--- Recorded information Enclosed Below ---

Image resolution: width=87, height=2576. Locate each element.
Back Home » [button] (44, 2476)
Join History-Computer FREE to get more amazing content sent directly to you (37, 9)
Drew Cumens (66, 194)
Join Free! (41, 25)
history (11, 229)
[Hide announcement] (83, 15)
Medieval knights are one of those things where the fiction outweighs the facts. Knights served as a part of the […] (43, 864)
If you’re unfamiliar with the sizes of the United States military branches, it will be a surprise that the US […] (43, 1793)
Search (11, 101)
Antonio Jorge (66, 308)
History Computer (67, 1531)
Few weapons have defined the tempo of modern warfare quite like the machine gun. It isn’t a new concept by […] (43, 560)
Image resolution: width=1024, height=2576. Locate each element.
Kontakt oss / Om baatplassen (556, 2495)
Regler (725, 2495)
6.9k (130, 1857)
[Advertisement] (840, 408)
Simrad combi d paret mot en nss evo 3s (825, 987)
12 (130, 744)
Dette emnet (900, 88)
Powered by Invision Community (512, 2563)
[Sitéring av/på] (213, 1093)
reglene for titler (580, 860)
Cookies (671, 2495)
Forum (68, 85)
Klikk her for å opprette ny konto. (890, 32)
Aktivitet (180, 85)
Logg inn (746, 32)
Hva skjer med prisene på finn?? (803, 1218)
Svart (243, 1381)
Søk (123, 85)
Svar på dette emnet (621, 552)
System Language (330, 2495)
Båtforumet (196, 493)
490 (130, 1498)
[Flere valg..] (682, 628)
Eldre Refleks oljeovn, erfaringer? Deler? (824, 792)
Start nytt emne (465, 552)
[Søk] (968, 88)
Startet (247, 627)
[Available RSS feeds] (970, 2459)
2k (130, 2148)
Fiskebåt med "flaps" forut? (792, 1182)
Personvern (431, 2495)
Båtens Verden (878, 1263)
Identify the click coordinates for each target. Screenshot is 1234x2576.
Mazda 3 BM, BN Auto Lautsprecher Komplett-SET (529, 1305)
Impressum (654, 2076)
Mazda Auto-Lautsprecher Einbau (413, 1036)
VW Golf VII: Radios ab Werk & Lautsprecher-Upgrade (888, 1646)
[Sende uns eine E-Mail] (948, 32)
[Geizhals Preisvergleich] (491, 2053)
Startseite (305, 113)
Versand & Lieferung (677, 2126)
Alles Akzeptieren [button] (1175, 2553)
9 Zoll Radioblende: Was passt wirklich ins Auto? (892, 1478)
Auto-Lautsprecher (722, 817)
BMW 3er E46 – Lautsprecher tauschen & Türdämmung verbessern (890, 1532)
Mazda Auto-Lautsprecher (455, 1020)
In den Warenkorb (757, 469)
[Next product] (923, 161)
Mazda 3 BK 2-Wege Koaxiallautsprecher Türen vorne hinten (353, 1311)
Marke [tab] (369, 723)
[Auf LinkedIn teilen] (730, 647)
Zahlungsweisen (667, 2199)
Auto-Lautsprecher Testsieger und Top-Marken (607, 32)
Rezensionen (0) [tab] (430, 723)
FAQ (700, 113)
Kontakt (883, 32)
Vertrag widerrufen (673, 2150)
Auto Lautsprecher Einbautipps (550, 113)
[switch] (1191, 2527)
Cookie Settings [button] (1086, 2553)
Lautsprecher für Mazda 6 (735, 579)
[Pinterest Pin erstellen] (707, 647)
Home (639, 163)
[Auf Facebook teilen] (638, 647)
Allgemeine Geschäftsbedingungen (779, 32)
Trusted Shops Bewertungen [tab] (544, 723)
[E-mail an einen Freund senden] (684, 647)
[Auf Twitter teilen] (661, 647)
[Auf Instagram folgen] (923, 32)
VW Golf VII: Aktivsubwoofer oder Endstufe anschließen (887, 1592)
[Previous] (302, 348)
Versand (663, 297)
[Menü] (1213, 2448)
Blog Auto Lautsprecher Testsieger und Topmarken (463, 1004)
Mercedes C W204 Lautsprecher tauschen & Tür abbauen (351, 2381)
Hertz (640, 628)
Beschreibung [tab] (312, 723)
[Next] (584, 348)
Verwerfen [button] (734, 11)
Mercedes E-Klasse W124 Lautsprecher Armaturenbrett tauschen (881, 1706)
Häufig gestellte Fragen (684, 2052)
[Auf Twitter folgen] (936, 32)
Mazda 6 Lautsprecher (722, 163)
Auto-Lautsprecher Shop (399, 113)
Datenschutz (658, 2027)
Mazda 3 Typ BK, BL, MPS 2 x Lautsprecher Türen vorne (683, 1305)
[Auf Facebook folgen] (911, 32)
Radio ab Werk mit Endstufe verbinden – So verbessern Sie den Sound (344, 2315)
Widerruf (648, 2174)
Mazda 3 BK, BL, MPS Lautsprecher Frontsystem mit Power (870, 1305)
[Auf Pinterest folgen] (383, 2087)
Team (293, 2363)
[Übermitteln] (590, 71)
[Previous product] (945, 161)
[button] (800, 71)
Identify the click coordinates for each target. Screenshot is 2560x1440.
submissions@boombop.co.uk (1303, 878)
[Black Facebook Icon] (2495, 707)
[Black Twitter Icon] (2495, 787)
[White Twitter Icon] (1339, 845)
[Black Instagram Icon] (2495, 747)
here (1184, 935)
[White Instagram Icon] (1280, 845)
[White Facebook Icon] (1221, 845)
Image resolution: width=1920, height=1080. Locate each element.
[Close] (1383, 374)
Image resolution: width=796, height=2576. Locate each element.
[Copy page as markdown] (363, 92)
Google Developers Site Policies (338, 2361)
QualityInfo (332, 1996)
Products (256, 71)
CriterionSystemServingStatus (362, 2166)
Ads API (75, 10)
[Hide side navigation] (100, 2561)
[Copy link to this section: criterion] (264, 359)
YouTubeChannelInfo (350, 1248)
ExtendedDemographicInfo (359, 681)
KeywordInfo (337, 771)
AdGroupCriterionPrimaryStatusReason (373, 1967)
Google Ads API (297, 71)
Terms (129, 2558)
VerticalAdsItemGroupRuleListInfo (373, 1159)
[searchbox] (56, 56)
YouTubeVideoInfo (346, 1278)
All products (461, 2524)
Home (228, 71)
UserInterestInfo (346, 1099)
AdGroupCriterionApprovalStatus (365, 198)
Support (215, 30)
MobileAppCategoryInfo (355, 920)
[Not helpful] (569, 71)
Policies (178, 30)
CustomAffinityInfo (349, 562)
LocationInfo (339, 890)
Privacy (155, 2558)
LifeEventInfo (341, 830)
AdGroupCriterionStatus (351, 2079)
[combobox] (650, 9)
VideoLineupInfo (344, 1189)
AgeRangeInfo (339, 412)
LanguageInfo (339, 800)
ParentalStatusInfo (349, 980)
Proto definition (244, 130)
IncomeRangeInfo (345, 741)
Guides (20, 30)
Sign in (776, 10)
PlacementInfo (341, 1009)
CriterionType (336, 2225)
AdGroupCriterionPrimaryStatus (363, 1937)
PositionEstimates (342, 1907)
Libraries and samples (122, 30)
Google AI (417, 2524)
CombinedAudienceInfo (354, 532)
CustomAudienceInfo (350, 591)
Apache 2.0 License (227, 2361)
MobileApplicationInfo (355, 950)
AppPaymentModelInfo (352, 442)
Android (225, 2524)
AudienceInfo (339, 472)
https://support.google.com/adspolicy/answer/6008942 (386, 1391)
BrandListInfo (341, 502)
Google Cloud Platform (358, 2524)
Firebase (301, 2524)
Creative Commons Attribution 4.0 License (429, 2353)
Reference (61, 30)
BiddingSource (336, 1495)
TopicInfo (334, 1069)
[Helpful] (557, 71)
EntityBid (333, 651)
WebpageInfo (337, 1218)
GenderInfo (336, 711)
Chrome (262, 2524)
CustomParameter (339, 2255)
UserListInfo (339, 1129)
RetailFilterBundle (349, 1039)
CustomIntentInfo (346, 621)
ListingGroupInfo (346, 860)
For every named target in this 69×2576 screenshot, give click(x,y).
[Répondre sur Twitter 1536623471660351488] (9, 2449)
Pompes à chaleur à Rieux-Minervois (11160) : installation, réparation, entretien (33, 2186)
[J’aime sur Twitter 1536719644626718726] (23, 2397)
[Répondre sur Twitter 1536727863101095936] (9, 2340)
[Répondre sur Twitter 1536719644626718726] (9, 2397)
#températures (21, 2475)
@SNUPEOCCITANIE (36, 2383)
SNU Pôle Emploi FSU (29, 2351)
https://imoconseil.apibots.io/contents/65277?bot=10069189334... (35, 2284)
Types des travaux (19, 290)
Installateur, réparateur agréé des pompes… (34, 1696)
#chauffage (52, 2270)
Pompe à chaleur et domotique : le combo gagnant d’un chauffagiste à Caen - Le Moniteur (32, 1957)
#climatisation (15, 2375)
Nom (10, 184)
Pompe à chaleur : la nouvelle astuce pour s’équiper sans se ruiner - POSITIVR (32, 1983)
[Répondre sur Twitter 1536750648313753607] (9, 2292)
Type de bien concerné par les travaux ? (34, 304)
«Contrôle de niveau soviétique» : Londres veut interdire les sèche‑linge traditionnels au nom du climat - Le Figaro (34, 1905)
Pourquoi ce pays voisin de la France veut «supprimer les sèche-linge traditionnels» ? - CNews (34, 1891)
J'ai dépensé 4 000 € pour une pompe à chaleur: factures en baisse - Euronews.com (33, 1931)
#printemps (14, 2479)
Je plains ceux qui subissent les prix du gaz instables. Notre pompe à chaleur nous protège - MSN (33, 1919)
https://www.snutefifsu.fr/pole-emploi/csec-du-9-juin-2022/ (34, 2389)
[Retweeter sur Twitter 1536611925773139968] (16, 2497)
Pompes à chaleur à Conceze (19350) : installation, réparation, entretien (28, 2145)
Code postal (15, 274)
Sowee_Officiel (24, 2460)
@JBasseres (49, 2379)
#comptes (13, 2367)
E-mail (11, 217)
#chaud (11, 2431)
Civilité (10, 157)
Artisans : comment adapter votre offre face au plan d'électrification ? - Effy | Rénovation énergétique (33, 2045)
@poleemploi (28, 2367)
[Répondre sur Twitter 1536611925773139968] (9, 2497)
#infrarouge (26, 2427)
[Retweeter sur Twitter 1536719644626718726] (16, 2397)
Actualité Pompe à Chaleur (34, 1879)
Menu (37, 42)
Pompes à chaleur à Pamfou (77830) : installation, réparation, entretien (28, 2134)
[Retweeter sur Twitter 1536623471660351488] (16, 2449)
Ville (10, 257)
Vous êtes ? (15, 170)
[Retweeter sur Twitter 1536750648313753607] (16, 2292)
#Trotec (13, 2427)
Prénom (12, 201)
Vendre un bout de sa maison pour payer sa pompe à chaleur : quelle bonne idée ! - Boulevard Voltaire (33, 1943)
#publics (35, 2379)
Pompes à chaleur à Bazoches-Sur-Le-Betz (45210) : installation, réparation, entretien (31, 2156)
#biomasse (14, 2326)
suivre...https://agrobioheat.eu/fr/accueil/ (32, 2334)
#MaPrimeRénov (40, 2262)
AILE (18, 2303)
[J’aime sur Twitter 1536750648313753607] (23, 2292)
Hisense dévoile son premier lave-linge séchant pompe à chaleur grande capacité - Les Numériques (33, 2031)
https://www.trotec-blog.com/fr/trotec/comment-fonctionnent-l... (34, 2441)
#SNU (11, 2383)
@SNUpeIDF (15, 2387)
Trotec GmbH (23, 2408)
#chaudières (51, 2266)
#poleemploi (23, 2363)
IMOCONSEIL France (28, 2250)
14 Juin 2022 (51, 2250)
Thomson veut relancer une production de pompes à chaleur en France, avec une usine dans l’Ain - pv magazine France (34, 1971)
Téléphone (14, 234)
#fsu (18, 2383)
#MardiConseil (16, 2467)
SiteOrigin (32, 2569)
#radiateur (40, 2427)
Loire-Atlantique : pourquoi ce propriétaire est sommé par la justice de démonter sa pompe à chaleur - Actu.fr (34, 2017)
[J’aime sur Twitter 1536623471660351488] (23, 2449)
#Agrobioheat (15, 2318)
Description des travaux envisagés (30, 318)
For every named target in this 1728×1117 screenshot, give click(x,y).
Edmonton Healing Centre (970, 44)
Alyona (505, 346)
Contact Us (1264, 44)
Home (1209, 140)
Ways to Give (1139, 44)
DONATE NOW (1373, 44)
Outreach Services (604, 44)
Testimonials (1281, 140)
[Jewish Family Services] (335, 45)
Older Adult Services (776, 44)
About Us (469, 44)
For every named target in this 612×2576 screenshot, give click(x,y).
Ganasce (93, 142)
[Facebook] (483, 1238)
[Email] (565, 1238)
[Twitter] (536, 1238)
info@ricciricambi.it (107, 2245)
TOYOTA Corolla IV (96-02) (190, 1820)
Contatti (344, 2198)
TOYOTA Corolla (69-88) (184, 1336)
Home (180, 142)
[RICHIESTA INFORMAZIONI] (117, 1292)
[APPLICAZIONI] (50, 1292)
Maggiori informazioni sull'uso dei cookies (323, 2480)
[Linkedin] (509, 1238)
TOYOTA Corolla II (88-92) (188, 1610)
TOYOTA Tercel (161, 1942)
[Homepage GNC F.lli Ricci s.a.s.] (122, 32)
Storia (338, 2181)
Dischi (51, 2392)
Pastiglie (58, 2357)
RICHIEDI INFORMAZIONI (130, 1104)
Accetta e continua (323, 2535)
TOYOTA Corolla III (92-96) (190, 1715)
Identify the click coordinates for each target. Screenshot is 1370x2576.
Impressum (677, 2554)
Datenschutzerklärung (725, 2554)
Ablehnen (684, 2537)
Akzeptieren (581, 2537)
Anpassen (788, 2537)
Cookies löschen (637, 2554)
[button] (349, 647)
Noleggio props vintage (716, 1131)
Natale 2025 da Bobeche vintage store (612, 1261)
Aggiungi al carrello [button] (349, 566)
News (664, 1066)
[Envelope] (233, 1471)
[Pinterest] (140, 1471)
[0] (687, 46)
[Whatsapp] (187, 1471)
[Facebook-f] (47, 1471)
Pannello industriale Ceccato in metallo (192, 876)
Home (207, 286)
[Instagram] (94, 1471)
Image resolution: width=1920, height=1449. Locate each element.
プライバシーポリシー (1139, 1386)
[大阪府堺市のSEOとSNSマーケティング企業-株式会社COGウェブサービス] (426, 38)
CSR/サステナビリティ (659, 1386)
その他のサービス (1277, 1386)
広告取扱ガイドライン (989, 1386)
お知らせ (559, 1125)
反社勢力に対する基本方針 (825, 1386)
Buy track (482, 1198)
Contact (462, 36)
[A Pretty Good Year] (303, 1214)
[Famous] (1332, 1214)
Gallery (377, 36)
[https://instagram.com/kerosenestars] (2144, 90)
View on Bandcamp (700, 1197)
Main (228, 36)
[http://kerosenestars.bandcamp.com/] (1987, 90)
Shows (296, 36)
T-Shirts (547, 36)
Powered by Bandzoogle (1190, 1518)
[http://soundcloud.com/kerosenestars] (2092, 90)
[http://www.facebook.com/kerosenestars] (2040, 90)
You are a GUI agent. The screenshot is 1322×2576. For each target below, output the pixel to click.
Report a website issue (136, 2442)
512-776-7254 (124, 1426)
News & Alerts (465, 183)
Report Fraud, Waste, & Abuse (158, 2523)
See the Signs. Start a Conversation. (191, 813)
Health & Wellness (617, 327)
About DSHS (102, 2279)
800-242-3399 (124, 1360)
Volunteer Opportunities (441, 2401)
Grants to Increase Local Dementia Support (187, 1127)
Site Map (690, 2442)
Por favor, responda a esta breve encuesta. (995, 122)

--- End of Enclosed Recorded information ---

Set the lines down exactly, from the first line of the records to the line where "History Computer (67, 1531)" appears, with both ends kept.

Image resolution: width=87, height=2576. Locate each element.
Back Home » [button] (44, 2476)
Join History-Computer FREE to get more amazing content sent directly to you (37, 9)
Drew Cumens (66, 194)
Join Free! (41, 25)
history (11, 229)
[Hide announcement] (83, 15)
Medieval knights are one of those things where the fiction outweighs the facts. Knights served as a part of the […] (43, 864)
If you’re unfamiliar with the sizes of the United States military branches, it will be a surprise that the US […] (43, 1793)
Search (11, 101)
Antonio Jorge (66, 308)
History Computer (67, 1531)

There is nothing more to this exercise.